*EXERCISE:*
A faithful copy of the listing below is needed, one that contains no pictures.
┌─ SOURCE DATA
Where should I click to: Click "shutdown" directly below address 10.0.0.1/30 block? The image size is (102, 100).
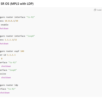[4, 28]
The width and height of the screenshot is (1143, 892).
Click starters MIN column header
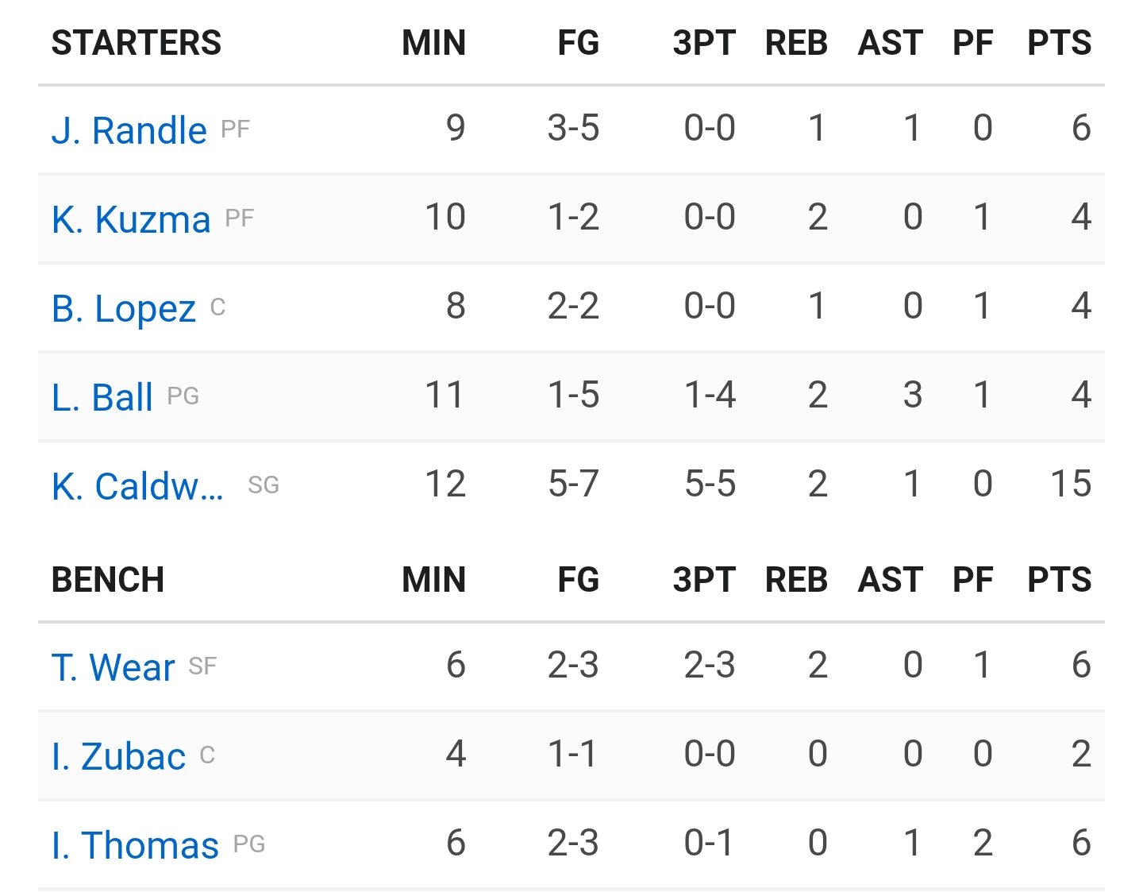point(434,43)
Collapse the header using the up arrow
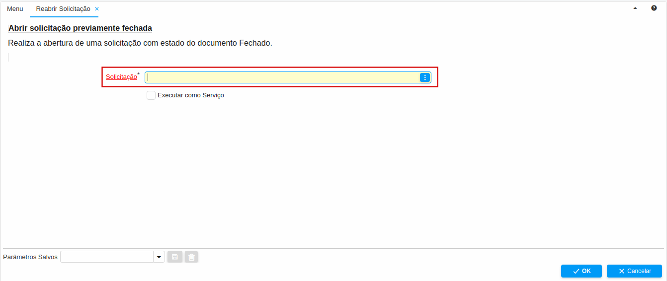The height and width of the screenshot is (281, 667). click(635, 8)
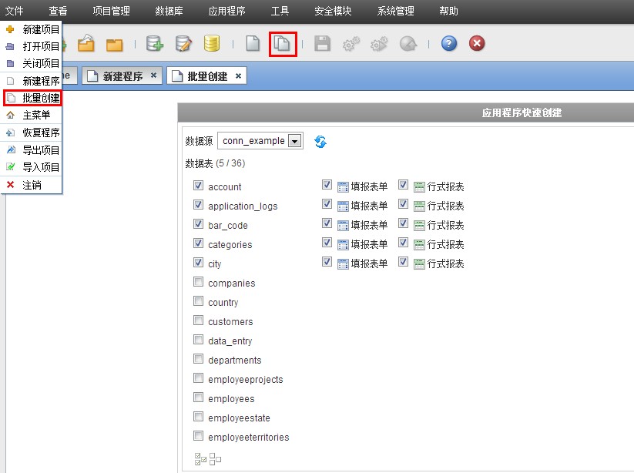Click the new document toolbar icon

click(252, 44)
└─
*THE ANSWER:*
Where should I click to: Click "shutdown" directly below address 10.0.0.1/30 block? The image size is (102, 100).
[4, 28]
The width and height of the screenshot is (1143, 892).
Click starters MIN column header
point(434,43)
Collapse the header using the up arrow
The height and width of the screenshot is (281, 667). click(635, 8)
Click the new document toolbar icon

click(252, 44)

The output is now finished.